A consistent area of controversy is the Commissioner’s application of the discretion in s 105-65 in Schedule 1 to the TAA as to whether or not to pay GST refunds.  In Ruling No.1012171312428 the determination of the Commissioner not to exercise the discretion where a charity overpaid GST illustrates the arguably harsh impact of this provision, and also the difficulties faced by taxpayers in recovering refunds of GST.

The applicant was a Public Benevolent Institution which sold tickets to the public for certain events.  Until 2011 the applicant charged GST on the tickets but then was advised that the tickets were GST-free under s 38-250 of the GST Act as the ticket price was less than 75% of the cost to the supplier.

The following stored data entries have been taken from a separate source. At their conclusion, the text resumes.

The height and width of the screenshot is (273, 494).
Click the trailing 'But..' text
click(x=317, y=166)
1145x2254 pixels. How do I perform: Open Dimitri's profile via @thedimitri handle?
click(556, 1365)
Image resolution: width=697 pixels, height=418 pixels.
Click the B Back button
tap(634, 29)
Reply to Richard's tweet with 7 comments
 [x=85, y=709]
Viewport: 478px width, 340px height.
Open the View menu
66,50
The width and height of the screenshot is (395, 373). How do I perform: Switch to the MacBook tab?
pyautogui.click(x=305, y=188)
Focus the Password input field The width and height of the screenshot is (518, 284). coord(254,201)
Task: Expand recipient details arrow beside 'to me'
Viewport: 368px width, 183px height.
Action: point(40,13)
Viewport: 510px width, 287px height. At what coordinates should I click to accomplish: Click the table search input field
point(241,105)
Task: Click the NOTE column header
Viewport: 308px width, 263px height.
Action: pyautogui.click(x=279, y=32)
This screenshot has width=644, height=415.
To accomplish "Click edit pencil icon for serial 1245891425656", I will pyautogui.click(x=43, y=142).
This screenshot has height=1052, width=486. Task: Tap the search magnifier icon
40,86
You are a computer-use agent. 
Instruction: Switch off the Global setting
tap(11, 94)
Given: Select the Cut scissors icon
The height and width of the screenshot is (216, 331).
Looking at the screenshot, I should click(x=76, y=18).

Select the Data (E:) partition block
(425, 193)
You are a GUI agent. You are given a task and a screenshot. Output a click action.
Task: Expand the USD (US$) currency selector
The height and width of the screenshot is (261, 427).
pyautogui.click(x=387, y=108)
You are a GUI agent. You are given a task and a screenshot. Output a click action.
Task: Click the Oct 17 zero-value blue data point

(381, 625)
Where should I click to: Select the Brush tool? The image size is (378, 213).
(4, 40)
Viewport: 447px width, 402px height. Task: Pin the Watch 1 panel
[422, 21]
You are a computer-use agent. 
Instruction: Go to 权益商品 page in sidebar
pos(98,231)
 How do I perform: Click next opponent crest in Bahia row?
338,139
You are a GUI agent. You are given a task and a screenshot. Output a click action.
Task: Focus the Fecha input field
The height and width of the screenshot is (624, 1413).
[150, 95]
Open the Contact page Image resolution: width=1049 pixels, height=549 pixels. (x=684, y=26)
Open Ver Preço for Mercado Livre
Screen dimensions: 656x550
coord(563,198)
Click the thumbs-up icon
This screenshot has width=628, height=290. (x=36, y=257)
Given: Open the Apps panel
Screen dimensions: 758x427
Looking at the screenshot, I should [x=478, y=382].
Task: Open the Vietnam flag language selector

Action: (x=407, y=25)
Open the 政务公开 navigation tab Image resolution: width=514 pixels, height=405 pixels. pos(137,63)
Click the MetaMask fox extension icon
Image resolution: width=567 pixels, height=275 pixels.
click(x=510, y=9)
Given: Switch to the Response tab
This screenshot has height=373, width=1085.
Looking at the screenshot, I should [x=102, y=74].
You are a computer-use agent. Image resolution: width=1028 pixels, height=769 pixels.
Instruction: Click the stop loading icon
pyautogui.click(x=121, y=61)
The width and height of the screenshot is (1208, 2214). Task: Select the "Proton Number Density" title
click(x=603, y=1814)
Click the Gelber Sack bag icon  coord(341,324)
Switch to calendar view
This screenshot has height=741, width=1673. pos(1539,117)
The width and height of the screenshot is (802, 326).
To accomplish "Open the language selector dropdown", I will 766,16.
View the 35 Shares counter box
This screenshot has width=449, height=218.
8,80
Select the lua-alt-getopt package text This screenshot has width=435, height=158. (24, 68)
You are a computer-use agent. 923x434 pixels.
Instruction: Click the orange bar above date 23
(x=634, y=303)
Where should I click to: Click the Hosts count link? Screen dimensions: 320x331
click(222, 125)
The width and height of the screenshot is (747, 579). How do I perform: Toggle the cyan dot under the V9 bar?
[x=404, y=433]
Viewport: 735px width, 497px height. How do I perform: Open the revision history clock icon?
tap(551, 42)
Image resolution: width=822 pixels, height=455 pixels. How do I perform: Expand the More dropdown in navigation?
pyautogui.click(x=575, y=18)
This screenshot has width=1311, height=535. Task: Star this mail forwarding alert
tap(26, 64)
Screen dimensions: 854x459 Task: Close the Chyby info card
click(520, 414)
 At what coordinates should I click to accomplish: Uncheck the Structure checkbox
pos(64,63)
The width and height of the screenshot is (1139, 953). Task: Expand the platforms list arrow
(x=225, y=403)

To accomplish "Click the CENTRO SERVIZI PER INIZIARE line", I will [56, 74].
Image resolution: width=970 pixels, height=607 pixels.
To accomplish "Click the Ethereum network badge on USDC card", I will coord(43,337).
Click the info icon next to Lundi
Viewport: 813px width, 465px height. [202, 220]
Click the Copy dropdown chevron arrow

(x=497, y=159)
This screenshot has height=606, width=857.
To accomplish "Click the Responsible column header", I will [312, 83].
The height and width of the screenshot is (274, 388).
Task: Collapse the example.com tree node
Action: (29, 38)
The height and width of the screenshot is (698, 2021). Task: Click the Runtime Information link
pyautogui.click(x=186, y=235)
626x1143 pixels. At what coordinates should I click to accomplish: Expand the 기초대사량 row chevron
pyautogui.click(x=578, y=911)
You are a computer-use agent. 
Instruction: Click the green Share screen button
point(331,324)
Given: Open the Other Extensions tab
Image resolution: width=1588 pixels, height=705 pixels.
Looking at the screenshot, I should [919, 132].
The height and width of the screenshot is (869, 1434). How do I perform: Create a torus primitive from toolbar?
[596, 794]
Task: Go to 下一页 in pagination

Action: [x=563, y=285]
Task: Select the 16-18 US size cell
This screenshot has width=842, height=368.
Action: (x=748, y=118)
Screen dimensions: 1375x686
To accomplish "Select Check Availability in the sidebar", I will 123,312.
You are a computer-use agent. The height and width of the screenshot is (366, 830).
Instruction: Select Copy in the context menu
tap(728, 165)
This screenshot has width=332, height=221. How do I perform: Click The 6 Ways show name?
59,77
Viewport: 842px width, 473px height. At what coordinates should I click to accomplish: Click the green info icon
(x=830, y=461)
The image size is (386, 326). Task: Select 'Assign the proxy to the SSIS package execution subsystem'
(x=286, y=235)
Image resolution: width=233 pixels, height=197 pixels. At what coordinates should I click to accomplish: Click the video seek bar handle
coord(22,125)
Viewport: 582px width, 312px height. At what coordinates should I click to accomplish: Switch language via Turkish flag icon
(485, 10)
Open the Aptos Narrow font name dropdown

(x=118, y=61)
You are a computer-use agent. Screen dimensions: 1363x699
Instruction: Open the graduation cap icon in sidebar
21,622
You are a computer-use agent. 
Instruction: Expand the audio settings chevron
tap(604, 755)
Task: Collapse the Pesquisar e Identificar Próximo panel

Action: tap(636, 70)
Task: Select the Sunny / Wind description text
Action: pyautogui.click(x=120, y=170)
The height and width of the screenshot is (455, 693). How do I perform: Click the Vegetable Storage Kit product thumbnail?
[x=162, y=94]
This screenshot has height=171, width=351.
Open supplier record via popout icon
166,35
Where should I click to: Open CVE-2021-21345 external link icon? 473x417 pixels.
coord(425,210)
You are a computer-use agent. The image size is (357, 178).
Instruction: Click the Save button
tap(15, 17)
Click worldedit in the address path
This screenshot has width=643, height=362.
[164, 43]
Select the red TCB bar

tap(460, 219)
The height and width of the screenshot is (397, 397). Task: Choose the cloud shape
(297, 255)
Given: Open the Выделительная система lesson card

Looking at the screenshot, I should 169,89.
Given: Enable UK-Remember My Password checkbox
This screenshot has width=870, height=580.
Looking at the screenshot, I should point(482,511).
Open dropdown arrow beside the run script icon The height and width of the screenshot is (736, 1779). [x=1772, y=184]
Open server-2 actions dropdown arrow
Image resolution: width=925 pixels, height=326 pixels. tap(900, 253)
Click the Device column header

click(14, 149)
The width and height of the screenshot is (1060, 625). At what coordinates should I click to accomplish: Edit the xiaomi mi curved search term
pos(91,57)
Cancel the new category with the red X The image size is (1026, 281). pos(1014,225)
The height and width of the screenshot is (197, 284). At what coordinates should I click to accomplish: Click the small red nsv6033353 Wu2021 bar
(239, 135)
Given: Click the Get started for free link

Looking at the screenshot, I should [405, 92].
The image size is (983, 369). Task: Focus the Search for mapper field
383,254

The Commissioner refused to exercise the discretion to refund the GST because the applicant had not demonstrated that it had borne the cost of the GST in relation to the supplies made, rather the GST had been “passed on” to the customers (who were not registered or required to be registered).  The Ruling provides an insight into the way the Commissioner appears to be applying the discretion, and the following points were made in the context of the application:

  • the underlying premise of the GST is that GST is payable by suppliers but is ultimately borne by consumers.  Therefore in normal circumstances the GST is passed on to the end consumer such that the supplier who remits the tax is not bearing the cost of the tax
  • at the time of making the supplies, the applicant was not aware of the GST-free concession and GST was understood to be a cost to the applicant.  Also, simply because some tickets have been sold at less than cost, it does not necessarily follow that the price that was charged did not include GST
  • the ATO does not accept that pricing to a market price (or using other pricing mechanisms such as fixed prices, price points etc) means that the supplier has necessarily borne the cost of the GST at the time of pricing or thereafter
  • there is a presumption that the cost of any GST liability is a foreseeable cost that will be passed on as part of the cost recovery and pricing structure of the supplier.
  • while for ‘not for profit’ entities there may not be a general presumption that entities set prices to recover costs, each case must be assessed on its merits and it is appropriate to approach the question with reference to the supplier’s conduct in setting prices based on its knowledge and belief at the time that GST was a cost (even if it is later determined that GST was not payable)
  • the applicant increased its prices each year in line with increasing running costs and the ATO considered that the applicant’s aim was to meet its costs as far as possible
  • while the terms of the sale were that the price was GST inclusive, it is reasonable to conclude that the customers would form the opinion that the amount they paid included GST
  • the ATO considered that there was a GST component in the price advertised to customers and the cost of the GST had been passed on to customers.

The above analysis illustrates the difficulties faced by taxpayers in showing that they have not “passed on” the GST to customers.  Even, as in this case, the supplier is selling the tickets at a loss.